_Directive_:
Starting at the first line of the listing and ending at the line that contains "Action: pos(277,96)", lay out each line as a row of a Markdown table with the columns Row and Line, skipping blank lines.
++++++++++++++++++++
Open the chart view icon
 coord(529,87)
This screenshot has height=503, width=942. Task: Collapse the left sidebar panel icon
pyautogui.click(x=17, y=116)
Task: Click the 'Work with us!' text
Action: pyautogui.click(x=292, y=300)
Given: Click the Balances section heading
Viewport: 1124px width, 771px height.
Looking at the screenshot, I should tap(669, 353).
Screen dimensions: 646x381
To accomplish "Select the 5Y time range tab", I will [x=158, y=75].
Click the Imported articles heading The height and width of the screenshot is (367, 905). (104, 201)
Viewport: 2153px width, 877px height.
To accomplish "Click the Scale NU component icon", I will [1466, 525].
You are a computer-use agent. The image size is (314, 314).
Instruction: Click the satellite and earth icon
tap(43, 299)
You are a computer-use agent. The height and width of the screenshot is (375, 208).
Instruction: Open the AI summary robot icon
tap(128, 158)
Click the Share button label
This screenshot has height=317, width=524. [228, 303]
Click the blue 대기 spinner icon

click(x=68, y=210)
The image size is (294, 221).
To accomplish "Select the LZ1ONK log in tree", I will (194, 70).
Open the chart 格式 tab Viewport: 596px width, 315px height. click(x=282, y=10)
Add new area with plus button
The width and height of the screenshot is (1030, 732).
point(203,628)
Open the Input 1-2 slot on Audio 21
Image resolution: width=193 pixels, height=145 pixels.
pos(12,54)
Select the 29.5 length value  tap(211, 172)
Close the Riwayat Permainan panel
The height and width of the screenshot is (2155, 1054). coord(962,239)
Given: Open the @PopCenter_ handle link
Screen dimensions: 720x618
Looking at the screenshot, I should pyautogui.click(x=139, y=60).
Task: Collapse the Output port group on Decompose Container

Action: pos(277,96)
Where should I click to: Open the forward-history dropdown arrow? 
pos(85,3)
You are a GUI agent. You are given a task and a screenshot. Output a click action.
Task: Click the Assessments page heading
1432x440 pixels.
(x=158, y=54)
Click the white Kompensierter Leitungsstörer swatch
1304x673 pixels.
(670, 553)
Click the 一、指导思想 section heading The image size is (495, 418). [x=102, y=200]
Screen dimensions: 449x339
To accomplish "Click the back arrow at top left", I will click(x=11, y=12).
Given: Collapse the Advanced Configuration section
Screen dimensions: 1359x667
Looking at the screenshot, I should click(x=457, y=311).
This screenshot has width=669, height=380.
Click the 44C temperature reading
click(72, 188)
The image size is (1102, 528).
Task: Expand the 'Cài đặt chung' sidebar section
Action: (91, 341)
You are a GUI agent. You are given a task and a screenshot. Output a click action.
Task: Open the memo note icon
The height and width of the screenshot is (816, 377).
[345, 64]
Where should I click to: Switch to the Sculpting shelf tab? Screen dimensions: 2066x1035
++++++++++++++++++++
_Solution for this exercise_:
| Row | Line |
|---|---|
| 1 | Open the chart view icon |
| 2 |  coord(529,87) |
| 3 | This screenshot has height=503, width=942. Task: Collapse the left sidebar panel icon |
| 4 | pyautogui.click(x=17, y=116) |
| 5 | Task: Click the 'Work with us!' text |
| 6 | Action: pyautogui.click(x=292, y=300) |
| 7 | Given: Click the Balances section heading |
| 8 | Viewport: 1124px width, 771px height. |
| 9 | Looking at the screenshot, I should tap(669, 353). |
| 10 | Screen dimensions: 646x381 |
| 11 | To accomplish "Select the 5Y time range tab", I will [x=158, y=75]. |
| 12 | Click the Imported articles heading The height and width of the screenshot is (367, 905). (104, 201) |
| 13 | Viewport: 2153px width, 877px height. |
| 14 | To accomplish "Click the Scale NU component icon", I will [1466, 525]. |
| 15 | You are a computer-use agent. The image size is (314, 314). |
| 16 | Instruction: Click the satellite and earth icon |
| 17 | tap(43, 299) |
| 18 | You are a computer-use agent. The height and width of the screenshot is (375, 208). |
| 19 | Instruction: Open the AI summary robot icon |
| 20 | tap(128, 158) |
| 21 | Click the Share button label |
| 22 | This screenshot has height=317, width=524. [228, 303] |
| 23 | Click the blue 대기 spinner icon |
| 24 | click(x=68, y=210) |
| 25 | The image size is (294, 221). |
| 26 | To accomplish "Select the LZ1ONK log in tree", I will (194, 70). |
| 27 | Open the chart 格式 tab Viewport: 596px width, 315px height. click(x=282, y=10) |
| 28 | Add new area with plus button |
| 29 | The width and height of the screenshot is (1030, 732). |
| 30 | point(203,628) |
| 31 | Open the Input 1-2 slot on Audio 21 |
| 32 | Image resolution: width=193 pixels, height=145 pixels. |
| 33 | pos(12,54) |
| 34 | Select the 29.5 length value  tap(211, 172) |
| 35 | Close the Riwayat Permainan panel |
| 36 | The height and width of the screenshot is (2155, 1054). coord(962,239) |
| 37 | Given: Open the @PopCenter_ handle link |
| 38 | Screen dimensions: 720x618 |
| 39 | Looking at the screenshot, I should pyautogui.click(x=139, y=60). |
| 40 | Task: Collapse the Output port group on Decompose Container |
| 41 | Action: pos(277,96) |